Oil prices recovered some ground on Wednesday after touching their lowest in close to a month during the previous session on concerns that a weakening global economy could depress demand.
Brent crude LCOc1 was up 12 cents, or 0.21%, at $58.38 a barrel by 0425 GMT, while U.S. West Texas Intermediate futures CLc1 gained 20 cents, or 0.37%, at $54.14 at barrel, as reported by Reuters.
Oil prices sunk to a nearly one-month low on Tuesday following data that showed U.S. manufacturing activity in August contracted for the first time in three years and euro zone manufacturing activity contracted for a seventh month in August.
But global markets bounced on Wednesday after a private survey showed that activity in China's services sector expanded at the fastest pace in three months in August as new orders rose, prompting the biggest increase in hiring in over a year.

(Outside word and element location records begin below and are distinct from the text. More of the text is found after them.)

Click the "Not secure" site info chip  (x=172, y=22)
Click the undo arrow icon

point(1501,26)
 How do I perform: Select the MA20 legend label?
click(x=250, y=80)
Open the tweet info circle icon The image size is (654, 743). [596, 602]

China is the world's second-largest oil consumer and largest importer.
"Given the tumble that we saw overnight it's probably people locking in gains on shorts or perhaps establishing new longs in anticipation we might get an announcement from Beijing on setting a date for trade talks with the United States)," said Michael McCarthy, chief market strategist at CMC Markets in Sydney.

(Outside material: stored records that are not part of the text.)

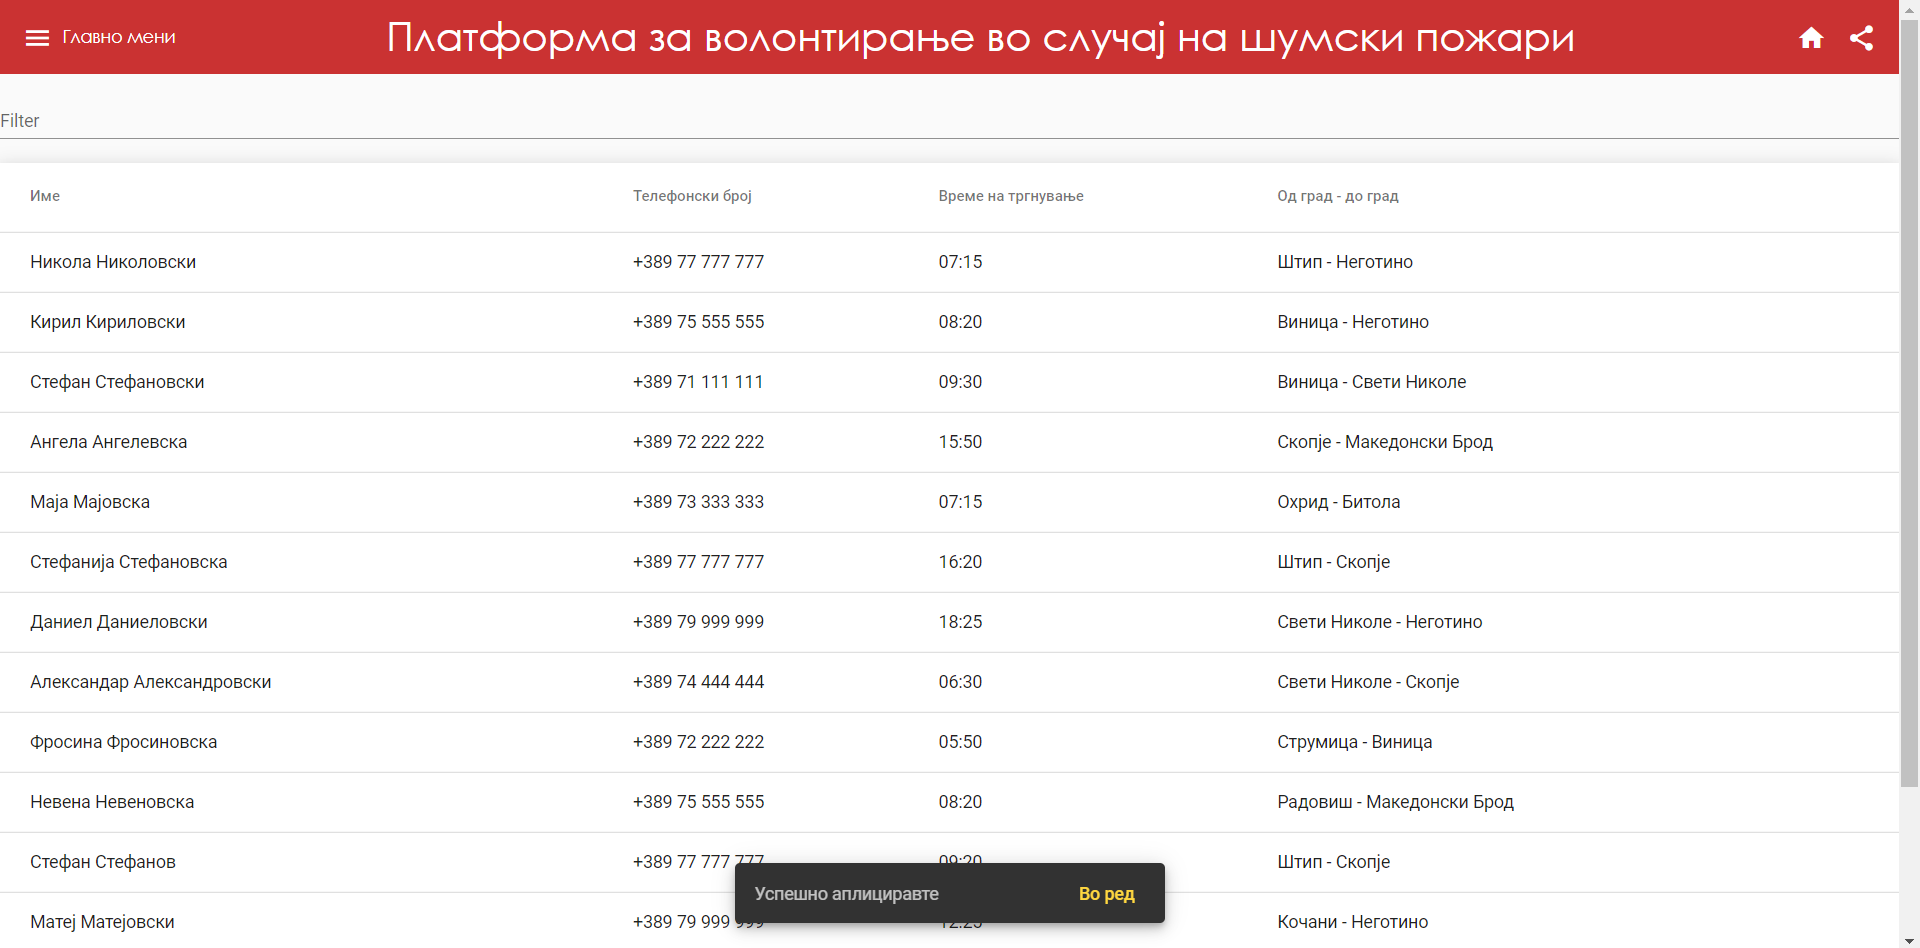Click the scrollbar down arrow
The image size is (1920, 948).
click(x=1909, y=938)
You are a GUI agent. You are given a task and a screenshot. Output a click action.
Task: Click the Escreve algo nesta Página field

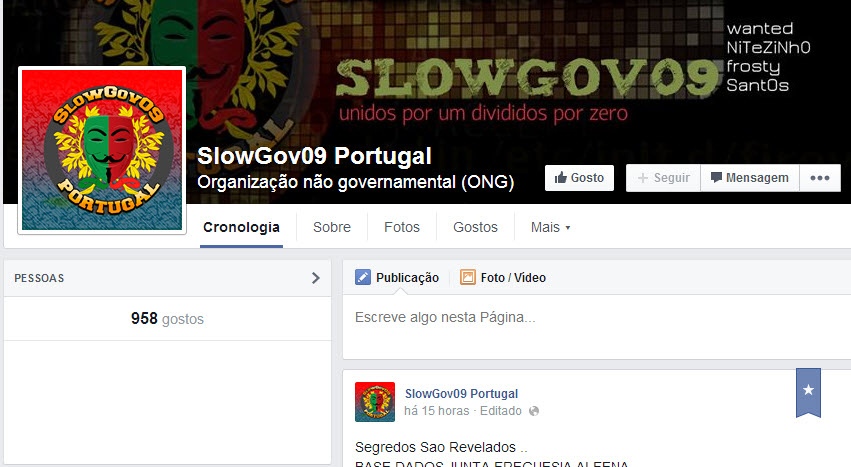point(597,326)
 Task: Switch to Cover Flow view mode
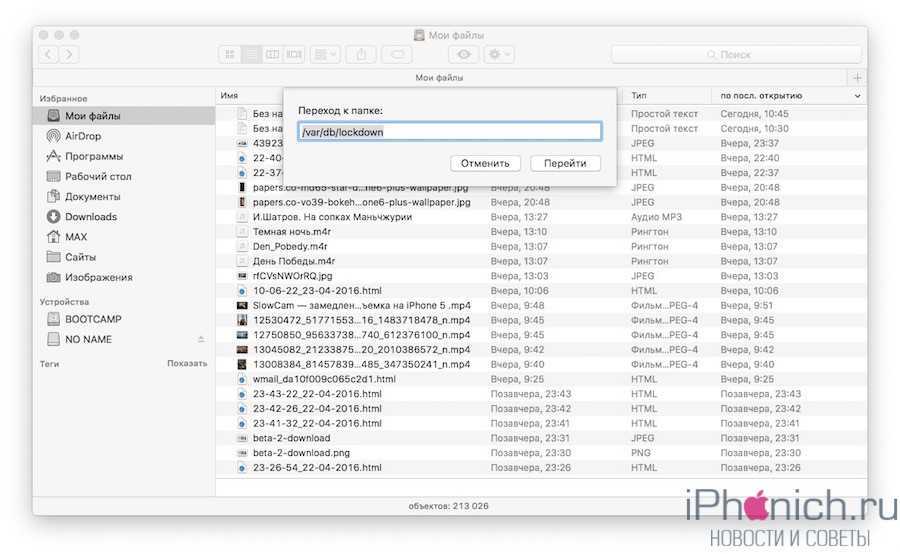(293, 54)
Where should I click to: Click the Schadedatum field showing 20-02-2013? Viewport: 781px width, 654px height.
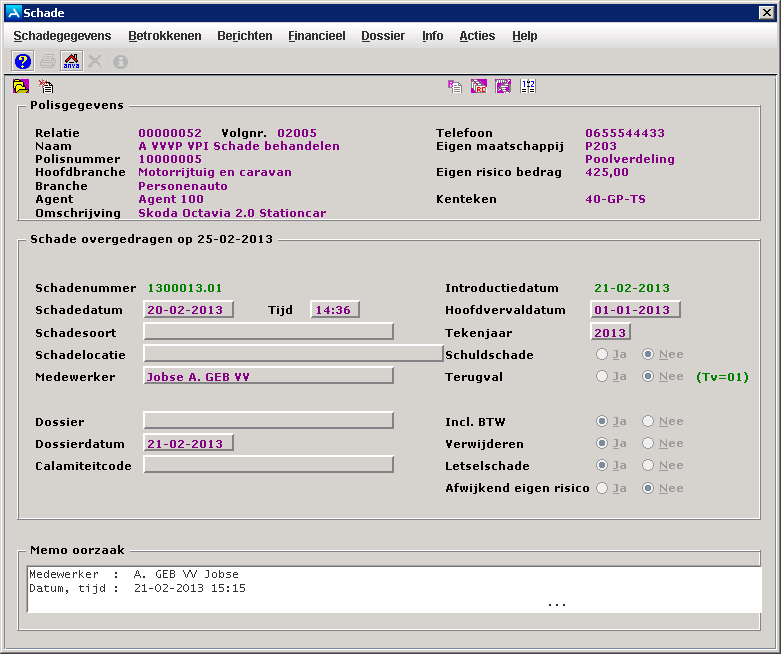(189, 310)
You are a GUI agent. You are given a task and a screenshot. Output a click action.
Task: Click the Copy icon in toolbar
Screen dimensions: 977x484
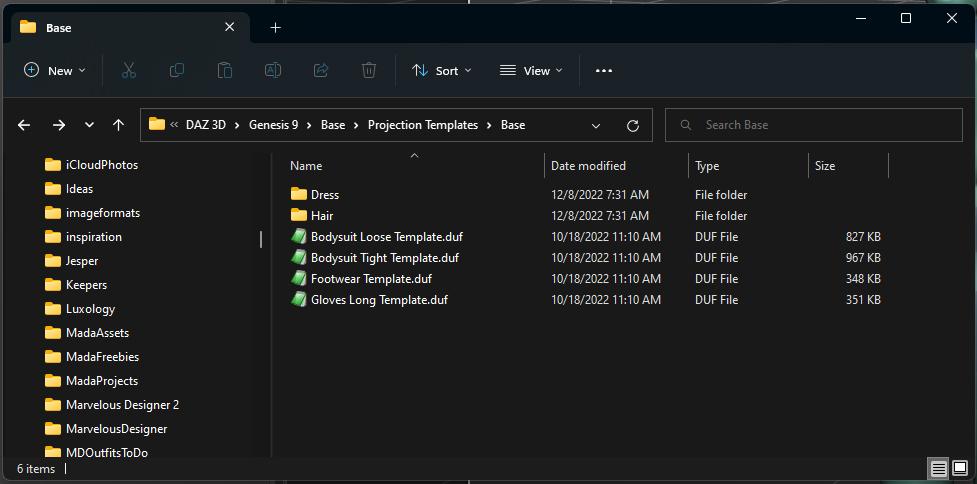(177, 70)
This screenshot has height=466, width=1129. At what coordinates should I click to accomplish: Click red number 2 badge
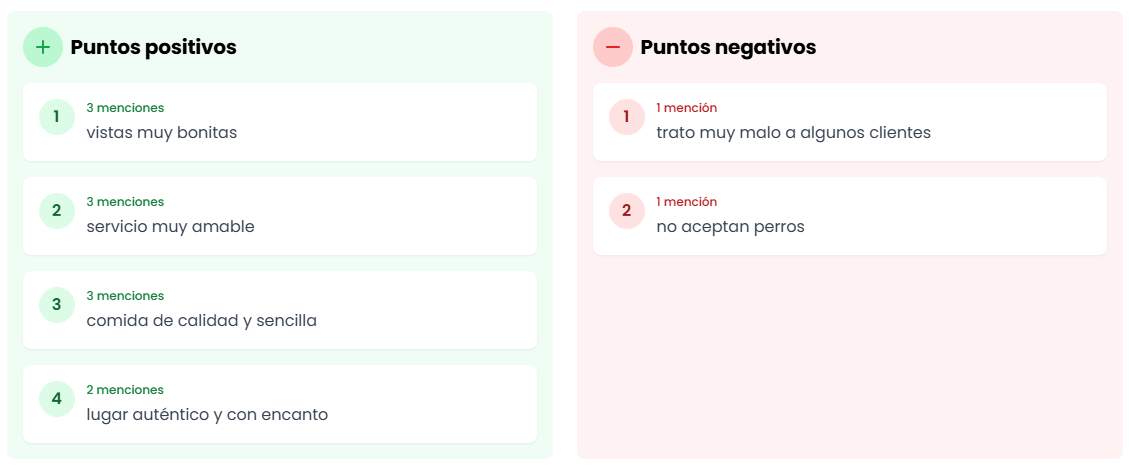pyautogui.click(x=627, y=211)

A short position is when an investor sells futures in expectations of falling prices while a long position is when one buys futures to profit from rising prices.
U.S. President Donald Trump on Tuesday warned he would be "tougher" on Beijing in a second term if trade talks dragged on, compounding market fears that ongoing trade disputes between the United States and China could trigger a U.S. recession.
"Market participants are becoming increasingly worried about recession risk," said Stephen Innes, a market strategist at AxiTrader.
"Moreover, given that tariffs present a significant threat to U.S. growth and in turn, the health of the global economy, oil prices will remain under pressure especially if trade and tariff war shows no sign of abating."
Data due this week on U.S. inventory levels will be delayed by a day to Wednesday and Thursday because of the U.S. Labor Day holiday on Monday.
U.S. crude oil stockpiles likely declined for a third straight week, a preliminary Reuters poll showed on Tuesday.
On the supply side, Venezuela's oil exports fell in August to their lowest level in 2019, internal reports and Refinitiv Eikon data showed, following tougher U.S. sanctions.